→ **Brano fornito**:
* * * *

Nonostante queste premesse, la partita a più forte impatto mediatico si giocherà nell’agone politico, nel recinto del centrodestra, dove Berlusconi è stato per oltre vent’anni leader incontrastato, valore aggiunto prima e un po’ tanto depotenziato ora.

Lui ha sempre rinviato la partita della successione, puntando di volta in volta su improbabili delfini e alimentando, per un certo periodo di tempo, anche le voci su una possibile successione dinastica (una delle sue figlie, Marina o Barbara, pronte a raccogliere il testimone).

Con il classico metodo del “divide et impera”, ha tenuto sotto scacco per diversi lustri i suoi fedelissimi, stroncando sul nascere ogni tentativo di emancipazione culturale e politica, negando, quindi, quella stessa natura liberale che ha sempre dichiarato di incarnare.

Oggi, però, la situazione è ben diversa. L’ascendente di Berlusconi sul centrodestra si è fortemente affievolito, le figlie hanno smentito categoricamente di voler fare politica, Alfano e Fitto hanno fatto scelte scissioniste, Fini è scomparso dai radar della politica e quindi bisogna guardare ad altre figure che possano realizzare una sintesi virtuosa e possibilmente vincente tra le diverse anime del centrodestra.

* * * *

→ **Materiale fornito**:
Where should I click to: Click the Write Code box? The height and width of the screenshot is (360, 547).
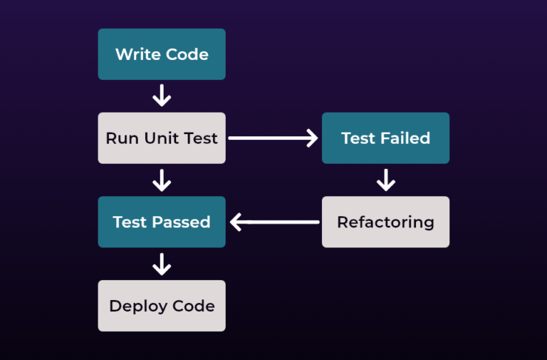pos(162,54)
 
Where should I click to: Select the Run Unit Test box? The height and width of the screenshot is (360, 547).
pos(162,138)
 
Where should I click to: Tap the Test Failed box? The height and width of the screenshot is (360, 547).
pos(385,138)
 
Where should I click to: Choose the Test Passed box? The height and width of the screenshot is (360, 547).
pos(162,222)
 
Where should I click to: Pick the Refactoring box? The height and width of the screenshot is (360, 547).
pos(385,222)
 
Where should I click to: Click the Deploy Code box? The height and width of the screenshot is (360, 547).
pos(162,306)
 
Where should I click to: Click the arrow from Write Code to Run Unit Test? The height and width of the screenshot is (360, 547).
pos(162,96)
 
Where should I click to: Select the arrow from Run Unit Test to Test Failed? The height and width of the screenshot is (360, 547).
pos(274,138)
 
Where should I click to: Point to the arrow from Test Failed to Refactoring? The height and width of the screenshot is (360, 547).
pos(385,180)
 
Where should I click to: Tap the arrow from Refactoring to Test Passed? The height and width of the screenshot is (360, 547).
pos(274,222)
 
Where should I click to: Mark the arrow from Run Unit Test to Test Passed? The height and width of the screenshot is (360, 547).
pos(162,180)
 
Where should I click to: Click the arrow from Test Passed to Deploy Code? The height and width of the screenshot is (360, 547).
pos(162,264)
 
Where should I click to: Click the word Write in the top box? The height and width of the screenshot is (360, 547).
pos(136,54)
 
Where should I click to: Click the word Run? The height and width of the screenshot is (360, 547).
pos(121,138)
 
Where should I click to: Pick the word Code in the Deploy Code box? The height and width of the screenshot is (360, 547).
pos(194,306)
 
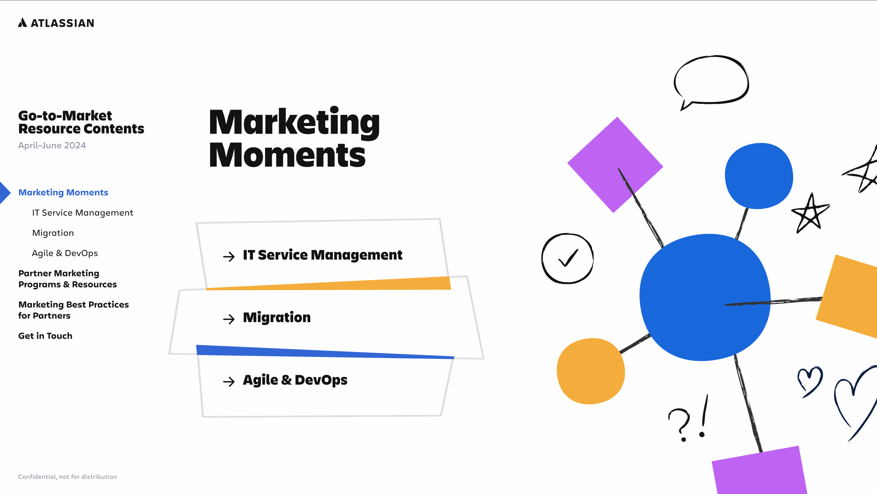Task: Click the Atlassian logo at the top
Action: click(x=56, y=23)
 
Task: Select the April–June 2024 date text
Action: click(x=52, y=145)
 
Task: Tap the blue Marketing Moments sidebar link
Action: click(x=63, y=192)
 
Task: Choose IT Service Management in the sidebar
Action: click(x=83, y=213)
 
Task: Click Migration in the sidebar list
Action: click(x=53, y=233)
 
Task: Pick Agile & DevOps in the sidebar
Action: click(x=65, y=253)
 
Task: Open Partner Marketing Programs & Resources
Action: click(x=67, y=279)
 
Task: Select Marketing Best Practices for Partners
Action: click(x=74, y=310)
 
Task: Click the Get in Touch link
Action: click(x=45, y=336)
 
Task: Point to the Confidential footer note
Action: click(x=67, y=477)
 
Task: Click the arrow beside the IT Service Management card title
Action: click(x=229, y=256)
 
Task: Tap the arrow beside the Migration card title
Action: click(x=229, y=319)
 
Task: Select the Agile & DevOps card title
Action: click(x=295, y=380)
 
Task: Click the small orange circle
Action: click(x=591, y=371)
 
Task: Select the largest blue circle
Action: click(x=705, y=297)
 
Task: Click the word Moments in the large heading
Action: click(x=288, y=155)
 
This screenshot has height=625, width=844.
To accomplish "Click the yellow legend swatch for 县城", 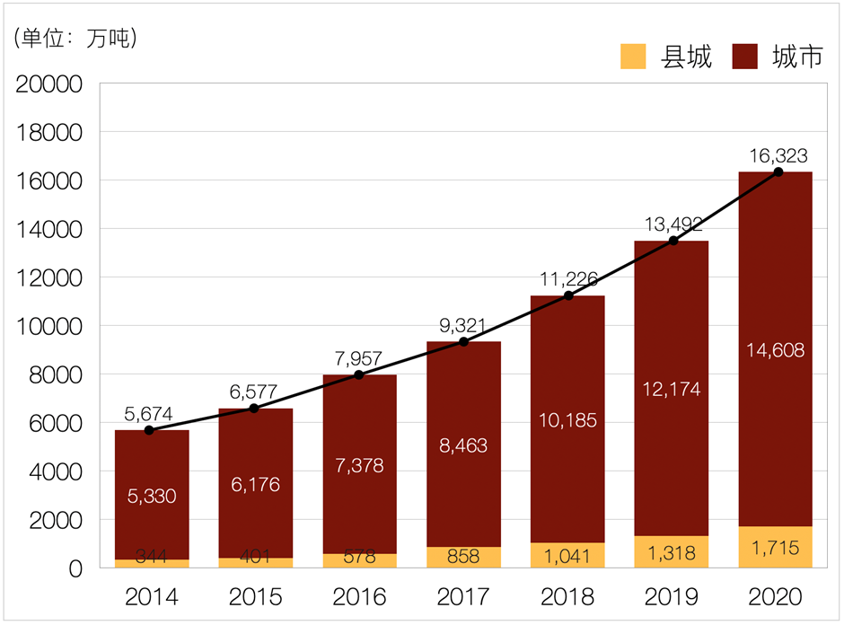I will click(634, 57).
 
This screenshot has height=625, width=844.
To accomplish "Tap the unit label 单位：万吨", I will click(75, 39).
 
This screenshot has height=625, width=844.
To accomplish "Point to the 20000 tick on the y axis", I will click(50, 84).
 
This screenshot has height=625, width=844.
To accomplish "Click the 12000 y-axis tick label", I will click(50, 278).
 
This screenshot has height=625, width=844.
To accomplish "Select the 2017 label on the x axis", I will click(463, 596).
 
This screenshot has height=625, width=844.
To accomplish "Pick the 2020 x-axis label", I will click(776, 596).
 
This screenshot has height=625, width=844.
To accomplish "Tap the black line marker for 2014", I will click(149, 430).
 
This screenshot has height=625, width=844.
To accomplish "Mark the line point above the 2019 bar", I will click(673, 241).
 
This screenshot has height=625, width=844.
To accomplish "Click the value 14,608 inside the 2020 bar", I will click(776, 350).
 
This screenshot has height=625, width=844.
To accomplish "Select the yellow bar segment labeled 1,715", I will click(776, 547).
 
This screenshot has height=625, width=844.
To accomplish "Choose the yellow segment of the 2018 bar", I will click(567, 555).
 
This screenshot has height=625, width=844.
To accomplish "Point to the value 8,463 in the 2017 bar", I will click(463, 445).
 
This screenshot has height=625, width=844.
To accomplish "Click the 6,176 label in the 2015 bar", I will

* * * *

→ **Consegna**: Riscriva il passo del brano sulla successione nel centrodestra che comincia con le parole "Nonostante queste premesse, la" e si chiude dopo "raccogliere il testimone).", mettendo "successori" al posto di "delfini". Per rispondere si basi unicamente sul brano sulla successione nel centrodestra.

→ **Soluzione proposta**:
Nonostante queste premesse, la partita a più forte impatto mediatico si giocherà nell’agone politico, nel recinto del centrodestra, dove Berlusconi è stato per oltre vent’anni leader incontrastato, valore aggiunto prima e un po’ tanto depotenziato ora.

Lui ha sempre rinviato la partita della successione, puntando di volta in volta su improbabili successori e alimentando, per un certo periodo di tempo, anche le voci su una possibile successione dinastica (una delle sue figlie, Marina o Barbara, pronte a raccogliere il testimone).